SET PROBLEM 1:
Answer these questions about the post on creation and writing, each on its own line and marked with its letter:
(a) On which podcast did the writer join Josh Khachadourian?
(b) For how long has the writer lived and worked on the mission field?
(c) In what year did the writer begin publishing on Amazon?
## start DOCUMENT SEGMENT
And Why It Changes More Than You Think
We live in a world that constantly pushes us to consume — scroll a little more, buy a little more, absorb endlessly.
But consumption doesn’t produce clarity.
Creation does.
If you’ve felt a persistent nudge to build, write, launch, or release something God has placed in your care, that’s not accidental. For many people, the issue isn’t lack of calling or conviction — it’s that their insight never gets finished or distilled into something durable.
Recently, I joined Josh Khachadourian on the Raising the Standard podcast, where we talked about the role creation plays — particularly writing — in shaping authority, obedience, and momentum. But this conversation isn’t only for people who think of themselves as “authors.”
It’s for people who sense they’re meant to:
- build something that outlives a season
- clarify a message they’ve been carrying for years
- translate experience into something others can step into
- or stop sitting on insight that was meant to be stewarded
God didn’t design you to stay hidden — but He also didn’t intend for your work to remain undefined.
Listen to the interview here:
From Collected Ideas to Finished Work
Long before publishing books, I was already writing — blogging, podcasting, capturing ideas that wouldn’t leave me alone.
Over time, writing became:
- a way to steward revelation
- a discipling and teaching tool
- a means of serving from the mission field, where I’ve lived and worked for over 16 years now
- and eventually, a way to bring clarity to others
In 2013, I began publishing on Amazon — not because I had formal training, but because I took responsibility for finishing what I was carrying.
## end DOCUMENT SEGMENT
SET PROBLEM 2: Update the rows from the first row through the row that contains "The image size is (1326, 896). coord(373,379)", including both, by replacing "Map type" with "Basemap type" and leaving everything else unchanged. Return only those rows.
## start DATASET EXTRACT
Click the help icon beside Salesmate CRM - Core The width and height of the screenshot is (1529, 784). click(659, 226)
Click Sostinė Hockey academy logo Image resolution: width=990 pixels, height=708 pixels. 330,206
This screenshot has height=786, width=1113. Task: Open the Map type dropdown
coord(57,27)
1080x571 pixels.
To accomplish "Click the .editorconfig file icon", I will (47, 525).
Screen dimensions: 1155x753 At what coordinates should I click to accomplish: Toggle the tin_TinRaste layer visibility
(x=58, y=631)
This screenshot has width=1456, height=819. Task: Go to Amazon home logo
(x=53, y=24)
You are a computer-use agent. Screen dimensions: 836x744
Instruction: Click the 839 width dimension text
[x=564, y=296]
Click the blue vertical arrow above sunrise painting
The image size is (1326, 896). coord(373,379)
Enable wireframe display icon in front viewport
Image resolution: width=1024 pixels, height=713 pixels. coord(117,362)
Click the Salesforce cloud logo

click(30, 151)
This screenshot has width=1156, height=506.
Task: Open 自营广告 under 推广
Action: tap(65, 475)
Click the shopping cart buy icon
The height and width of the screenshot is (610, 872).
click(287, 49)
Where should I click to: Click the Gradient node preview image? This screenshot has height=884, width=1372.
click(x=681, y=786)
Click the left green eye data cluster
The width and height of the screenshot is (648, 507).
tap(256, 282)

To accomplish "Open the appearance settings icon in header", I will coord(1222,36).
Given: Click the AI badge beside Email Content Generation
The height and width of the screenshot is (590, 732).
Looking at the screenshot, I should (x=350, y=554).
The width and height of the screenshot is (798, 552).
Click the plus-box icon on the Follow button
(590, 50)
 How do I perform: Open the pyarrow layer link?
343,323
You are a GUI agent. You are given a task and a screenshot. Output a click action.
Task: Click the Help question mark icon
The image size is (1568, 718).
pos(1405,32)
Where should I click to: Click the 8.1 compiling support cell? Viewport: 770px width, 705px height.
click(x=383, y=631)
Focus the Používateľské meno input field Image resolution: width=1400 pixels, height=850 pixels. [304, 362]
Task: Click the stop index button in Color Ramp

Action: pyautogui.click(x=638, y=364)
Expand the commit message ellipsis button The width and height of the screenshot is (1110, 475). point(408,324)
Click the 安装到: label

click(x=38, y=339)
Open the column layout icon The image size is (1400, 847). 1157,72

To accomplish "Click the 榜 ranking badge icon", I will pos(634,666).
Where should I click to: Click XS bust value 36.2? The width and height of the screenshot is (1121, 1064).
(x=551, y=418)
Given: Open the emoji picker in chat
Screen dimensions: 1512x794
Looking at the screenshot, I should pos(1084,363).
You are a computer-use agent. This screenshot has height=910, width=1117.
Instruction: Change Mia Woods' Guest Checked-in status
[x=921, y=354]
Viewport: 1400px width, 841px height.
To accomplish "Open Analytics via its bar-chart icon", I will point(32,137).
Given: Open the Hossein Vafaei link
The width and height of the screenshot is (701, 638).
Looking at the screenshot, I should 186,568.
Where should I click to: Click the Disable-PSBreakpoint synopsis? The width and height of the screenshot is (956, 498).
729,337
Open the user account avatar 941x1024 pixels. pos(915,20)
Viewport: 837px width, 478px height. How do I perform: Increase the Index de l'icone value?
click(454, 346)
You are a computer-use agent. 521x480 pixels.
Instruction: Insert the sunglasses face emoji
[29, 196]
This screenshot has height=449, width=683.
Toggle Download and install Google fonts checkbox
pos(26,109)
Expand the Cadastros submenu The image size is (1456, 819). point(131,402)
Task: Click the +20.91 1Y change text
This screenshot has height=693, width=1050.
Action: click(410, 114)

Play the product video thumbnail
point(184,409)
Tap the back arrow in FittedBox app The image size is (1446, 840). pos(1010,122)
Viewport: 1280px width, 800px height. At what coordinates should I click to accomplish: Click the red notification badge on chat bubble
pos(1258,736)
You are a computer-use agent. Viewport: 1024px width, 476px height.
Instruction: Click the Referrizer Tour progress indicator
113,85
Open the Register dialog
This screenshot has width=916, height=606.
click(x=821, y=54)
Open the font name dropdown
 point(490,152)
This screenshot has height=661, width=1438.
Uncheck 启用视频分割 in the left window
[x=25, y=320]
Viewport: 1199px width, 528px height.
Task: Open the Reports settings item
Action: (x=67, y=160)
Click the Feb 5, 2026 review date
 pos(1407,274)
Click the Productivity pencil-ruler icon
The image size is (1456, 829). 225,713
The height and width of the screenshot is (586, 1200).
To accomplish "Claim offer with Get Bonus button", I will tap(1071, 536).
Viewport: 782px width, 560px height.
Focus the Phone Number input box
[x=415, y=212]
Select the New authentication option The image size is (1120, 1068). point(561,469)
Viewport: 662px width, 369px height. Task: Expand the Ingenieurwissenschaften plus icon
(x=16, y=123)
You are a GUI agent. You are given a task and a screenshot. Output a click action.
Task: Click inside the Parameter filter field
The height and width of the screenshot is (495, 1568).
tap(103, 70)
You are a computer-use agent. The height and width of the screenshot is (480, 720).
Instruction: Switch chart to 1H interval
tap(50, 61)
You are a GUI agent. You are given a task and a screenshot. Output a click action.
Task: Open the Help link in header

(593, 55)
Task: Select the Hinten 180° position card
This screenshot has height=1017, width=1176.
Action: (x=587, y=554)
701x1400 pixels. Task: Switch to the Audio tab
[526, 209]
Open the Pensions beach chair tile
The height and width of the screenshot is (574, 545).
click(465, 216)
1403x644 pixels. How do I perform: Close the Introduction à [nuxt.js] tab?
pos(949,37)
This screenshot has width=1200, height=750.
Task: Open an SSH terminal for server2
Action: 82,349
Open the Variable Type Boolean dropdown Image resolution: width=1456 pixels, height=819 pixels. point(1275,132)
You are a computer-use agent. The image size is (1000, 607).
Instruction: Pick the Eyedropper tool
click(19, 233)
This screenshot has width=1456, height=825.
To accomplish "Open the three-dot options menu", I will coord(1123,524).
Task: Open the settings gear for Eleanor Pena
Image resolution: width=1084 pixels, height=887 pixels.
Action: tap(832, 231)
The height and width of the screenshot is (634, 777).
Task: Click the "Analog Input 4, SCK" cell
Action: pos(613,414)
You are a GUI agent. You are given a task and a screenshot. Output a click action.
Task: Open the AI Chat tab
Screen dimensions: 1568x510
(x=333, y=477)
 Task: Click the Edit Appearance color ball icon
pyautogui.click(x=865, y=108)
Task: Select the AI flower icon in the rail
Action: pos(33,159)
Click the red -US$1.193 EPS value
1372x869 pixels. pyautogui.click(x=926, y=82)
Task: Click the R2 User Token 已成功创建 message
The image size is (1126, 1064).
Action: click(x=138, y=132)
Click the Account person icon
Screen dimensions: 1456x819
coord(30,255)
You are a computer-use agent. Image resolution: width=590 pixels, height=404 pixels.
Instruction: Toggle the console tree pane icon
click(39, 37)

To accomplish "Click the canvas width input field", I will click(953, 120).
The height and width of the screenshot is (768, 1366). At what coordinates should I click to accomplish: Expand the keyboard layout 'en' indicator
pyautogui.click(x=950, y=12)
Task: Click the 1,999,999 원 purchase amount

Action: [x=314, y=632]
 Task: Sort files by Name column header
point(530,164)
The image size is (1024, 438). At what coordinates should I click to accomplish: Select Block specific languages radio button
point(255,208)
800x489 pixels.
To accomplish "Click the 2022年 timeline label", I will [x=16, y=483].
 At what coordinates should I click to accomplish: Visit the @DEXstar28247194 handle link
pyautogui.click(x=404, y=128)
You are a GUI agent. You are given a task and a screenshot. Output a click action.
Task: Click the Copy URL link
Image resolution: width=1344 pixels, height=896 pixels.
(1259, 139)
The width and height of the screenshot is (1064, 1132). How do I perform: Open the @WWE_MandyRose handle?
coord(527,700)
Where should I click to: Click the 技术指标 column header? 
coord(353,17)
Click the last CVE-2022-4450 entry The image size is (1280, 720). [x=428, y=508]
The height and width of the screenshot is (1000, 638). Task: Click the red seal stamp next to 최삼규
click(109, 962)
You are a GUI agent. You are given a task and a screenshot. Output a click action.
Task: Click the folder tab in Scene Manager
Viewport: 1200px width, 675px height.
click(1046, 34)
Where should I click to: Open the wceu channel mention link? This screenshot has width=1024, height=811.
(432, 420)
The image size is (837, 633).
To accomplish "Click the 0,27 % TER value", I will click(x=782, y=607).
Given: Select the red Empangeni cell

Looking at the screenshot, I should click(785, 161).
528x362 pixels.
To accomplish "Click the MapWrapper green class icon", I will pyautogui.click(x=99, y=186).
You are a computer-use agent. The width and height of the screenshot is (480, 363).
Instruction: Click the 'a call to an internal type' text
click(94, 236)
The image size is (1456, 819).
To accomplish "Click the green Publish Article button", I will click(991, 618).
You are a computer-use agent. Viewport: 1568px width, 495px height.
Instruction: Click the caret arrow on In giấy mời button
## end DATASET EXTRACT
OUTPUT 1:
(a) Raising the Standard
(b) Over 16 years
(c) 2013

OUTPUT 2:
Click the help icon beside Salesmate CRM - Core The width and height of the screenshot is (1529, 784). click(659, 226)
Click Sostinė Hockey academy logo Image resolution: width=990 pixels, height=708 pixels. 330,206
This screenshot has height=786, width=1113. Task: Open the Basemap type dropdown
coord(57,27)
1080x571 pixels.
To accomplish "Click the .editorconfig file icon", I will (47, 525).
Screen dimensions: 1155x753 At what coordinates should I click to accomplish: Toggle the tin_TinRaste layer visibility
(x=58, y=631)
This screenshot has width=1456, height=819. Task: Go to Amazon home logo
(x=53, y=24)
You are a computer-use agent. Screen dimensions: 836x744
Instruction: Click the 839 width dimension text
[x=564, y=296]
Click the blue vertical arrow above sunrise painting
The image size is (1326, 896). coord(373,379)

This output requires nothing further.